When Your Backyard Trail Burns
Returning to a familiar trail after it's burned can be both a haunting and beautiful experience. Ryan Dionne explores the complex emotions tied to wildfire.
My first lap on Dirty Bismark after the Marshall Fire tore through it months before took place on a sun-soaked, windy morning, eerily similar to the day of the blaze. As I passed through the first trailhead gate, I was flooded with anxious anticipation mixed with fear of what I’d see—or not see. But, 7 miles into my ride, as my tires first hit a section of burned trail, a sense of relief washed over me. The smell of charred trees gradually mingled with the sounds of singing birds and chirping prairie dogs while patches of bright-green grass poked up periodically. Surprisingly, it was gruesomely beautiful to see my trail in its raw form, not hidden by vegetation.

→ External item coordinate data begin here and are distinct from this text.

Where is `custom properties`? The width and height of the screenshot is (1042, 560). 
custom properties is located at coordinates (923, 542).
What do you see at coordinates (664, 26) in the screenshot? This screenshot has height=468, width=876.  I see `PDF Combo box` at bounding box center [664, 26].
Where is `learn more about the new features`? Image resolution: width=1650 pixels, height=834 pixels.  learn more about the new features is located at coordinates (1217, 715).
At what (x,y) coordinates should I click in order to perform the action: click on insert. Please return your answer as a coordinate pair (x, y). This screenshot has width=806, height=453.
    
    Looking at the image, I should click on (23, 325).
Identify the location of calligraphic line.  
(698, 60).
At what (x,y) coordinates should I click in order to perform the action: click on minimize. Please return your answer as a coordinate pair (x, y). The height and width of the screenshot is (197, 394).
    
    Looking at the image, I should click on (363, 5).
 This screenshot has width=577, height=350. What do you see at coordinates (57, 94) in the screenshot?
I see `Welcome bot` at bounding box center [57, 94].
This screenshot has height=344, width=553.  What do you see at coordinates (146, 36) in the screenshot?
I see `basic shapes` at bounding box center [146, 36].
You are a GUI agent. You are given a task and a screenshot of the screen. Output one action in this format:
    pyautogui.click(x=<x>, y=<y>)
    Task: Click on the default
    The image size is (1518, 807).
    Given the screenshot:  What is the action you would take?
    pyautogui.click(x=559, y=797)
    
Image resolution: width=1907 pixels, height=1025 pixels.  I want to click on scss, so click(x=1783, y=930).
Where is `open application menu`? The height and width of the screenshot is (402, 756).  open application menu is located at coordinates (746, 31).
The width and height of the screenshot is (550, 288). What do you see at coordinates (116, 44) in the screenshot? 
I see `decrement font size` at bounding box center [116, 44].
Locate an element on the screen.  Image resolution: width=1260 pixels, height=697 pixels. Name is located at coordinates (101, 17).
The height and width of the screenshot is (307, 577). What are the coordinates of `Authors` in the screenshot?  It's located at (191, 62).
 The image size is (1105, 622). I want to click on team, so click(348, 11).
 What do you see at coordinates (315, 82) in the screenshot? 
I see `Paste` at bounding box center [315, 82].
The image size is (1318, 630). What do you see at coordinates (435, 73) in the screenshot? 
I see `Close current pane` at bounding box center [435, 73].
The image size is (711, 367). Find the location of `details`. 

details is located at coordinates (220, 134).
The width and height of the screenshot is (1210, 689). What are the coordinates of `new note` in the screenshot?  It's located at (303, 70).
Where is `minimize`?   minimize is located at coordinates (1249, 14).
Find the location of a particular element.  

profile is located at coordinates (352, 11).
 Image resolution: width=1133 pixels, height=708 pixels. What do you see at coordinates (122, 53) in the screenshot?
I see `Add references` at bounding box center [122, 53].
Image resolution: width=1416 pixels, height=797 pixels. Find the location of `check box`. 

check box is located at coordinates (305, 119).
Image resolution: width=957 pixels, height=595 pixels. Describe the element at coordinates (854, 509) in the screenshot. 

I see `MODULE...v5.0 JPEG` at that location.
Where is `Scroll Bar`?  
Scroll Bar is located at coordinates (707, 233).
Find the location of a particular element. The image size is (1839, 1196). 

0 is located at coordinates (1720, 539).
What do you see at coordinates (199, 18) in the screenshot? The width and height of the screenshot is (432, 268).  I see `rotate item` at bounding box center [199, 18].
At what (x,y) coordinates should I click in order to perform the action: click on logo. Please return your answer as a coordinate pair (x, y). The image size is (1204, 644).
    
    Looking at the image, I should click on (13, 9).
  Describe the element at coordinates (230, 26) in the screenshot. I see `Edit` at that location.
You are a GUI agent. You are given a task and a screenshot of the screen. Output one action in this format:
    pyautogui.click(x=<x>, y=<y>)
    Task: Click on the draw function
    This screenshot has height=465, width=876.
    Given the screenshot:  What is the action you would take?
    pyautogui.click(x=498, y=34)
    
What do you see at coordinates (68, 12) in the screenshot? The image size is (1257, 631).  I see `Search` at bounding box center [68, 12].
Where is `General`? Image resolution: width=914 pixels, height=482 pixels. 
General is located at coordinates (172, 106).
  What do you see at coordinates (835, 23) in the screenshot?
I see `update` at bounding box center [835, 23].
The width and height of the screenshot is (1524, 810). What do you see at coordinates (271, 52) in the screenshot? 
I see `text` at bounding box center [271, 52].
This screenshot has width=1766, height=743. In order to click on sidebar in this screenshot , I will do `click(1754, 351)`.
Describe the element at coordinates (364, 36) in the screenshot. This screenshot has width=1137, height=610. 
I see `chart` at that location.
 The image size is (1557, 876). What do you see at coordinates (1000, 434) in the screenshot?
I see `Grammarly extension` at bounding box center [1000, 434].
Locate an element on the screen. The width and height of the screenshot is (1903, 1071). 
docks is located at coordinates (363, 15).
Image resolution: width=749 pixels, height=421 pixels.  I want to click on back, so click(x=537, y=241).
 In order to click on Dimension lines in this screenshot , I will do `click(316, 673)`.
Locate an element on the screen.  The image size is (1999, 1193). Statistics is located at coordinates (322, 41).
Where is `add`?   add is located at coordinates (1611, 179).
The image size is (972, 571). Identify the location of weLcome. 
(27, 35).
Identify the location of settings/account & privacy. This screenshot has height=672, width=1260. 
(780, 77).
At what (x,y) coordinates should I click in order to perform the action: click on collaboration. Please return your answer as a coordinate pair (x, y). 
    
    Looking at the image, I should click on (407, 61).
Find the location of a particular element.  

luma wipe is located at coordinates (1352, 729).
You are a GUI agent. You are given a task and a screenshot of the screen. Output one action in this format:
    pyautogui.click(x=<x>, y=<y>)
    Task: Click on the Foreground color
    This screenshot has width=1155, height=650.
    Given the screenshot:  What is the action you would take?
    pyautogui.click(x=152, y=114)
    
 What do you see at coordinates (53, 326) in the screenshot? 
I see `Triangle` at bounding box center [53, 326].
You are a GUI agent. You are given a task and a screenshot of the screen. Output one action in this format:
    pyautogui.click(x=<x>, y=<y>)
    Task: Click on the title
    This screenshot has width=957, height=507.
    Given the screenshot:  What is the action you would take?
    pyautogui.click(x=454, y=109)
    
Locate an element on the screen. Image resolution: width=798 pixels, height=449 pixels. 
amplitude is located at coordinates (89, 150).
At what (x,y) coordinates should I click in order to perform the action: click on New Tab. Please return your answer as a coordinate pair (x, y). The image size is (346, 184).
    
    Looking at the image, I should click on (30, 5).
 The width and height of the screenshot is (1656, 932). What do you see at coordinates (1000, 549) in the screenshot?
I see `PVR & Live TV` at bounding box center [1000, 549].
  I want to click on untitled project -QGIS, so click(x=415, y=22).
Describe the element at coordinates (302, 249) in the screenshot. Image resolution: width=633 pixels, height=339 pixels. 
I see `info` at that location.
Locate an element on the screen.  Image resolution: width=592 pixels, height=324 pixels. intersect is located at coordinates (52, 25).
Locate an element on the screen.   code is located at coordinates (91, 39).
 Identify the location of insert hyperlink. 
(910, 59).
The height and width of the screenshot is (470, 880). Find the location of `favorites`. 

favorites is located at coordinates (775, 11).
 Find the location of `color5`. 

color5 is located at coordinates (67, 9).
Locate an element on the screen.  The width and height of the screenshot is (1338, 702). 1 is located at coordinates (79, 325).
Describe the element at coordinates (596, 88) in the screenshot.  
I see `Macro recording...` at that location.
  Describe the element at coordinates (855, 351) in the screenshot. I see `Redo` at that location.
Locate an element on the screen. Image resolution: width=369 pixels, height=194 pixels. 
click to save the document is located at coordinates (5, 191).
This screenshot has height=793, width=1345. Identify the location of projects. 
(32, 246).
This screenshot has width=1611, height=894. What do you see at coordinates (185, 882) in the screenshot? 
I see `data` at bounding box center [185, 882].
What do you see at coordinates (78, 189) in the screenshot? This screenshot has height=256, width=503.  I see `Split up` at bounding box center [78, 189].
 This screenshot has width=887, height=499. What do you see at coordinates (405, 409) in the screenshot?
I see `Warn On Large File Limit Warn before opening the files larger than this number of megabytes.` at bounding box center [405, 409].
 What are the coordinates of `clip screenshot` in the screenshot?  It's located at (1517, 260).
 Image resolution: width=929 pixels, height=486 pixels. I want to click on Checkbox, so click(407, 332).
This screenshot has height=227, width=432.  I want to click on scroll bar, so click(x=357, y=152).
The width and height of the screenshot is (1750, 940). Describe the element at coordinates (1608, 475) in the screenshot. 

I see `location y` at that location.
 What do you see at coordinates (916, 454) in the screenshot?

By the time the orange cones and yellow tape blocking the network’s many trailheads was removed post-fire, it’d been two anxiety- and depression-stricken months since the Marshall Fire scorched my community—including an estimated 8 of the roughly 15 miles of Dirty Bismark, my backyard trails. Even after it officially opened, it still took another month to be rideable due to weekly snow that turned its clay into a thick, sticky mess. That equated to three months of anticipation while my mind made up its own post-apocalyptic story of what I’d see, how many fences were burned, and whether I’d ride slower to soak it all up or pedal faster to escape its emotional grasp on me.